Problem description:
Summarize the layer documentation below in two sentences.

Provided text:
____
Bases: aboleth.baselayers.Layer

Activation function layer.

Parameters:h (callable) – the element-wise activation function.
__call__(X)

Construct the subgraph for this layer.

Parameters:X (Tensor) – the input to this layer
Returns:
  • Net (Tensor) – the output of this layer
  • KL (float, Tensor) – the regularizer/Kullback Leibler ‘cost’ of the parameters in this layer.
class aboleth.layers.Conv2DMAP(filters, kernel_size, strides=(1, 1), padding='SAME', l1_reg=1.0, l2_reg=1.0, use_bias=True)

Bases: aboleth.layers.SampleLayer

A 2D convolution layer, with maximum a posteriori (MAP) inference.

This layer uses maximum a-posteriori inference to learn the convolutional kernels and biases, and so also returns complexity penalities (l1 or l2) for the weights and biases.

Parameters:
  • filters (int) – the dimension of the output of this layer (i.e. the number of filters in the convolution).
  • kernel_size (int, tuple or list) – width and height of the 2D convolution window. Can be a single integer to specify the same value for all spatial dimensions.
  • strides (int, tuple or list) – the strides of the convolution along the height and width. Can be a single integer to specify the same value for all spatial dimensions
  • padding (str) – One of ‘SAME’ or ‘VALID’. Defaults to ‘SAME’. The type of padding algorithm to use.
____
Dataset content:

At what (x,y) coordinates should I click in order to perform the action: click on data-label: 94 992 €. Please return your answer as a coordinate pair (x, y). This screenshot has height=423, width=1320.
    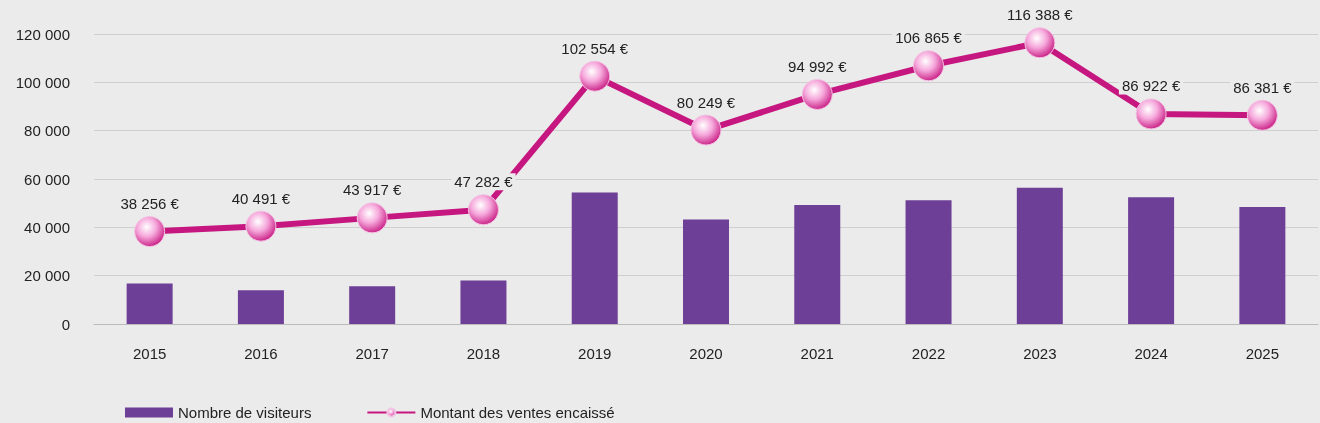
    Looking at the image, I should click on (818, 66).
____
Written response:
The documentation describes an activation function layer that takes an element-wise activation function h and, when called on an input tensor X, returns the layer's output tensor Net and a KL regularizer cost for its parameters. It also covers Conv2DMAP, a 2D convolution layer that uses maximum a posteriori inference to learn its kernels and biases and returns l1 or l2 complexity penalties; its parameters set the number of filters, the kernel size, the strides, and 'SAME' or 'VALID' padding, with 'SAME' as the default.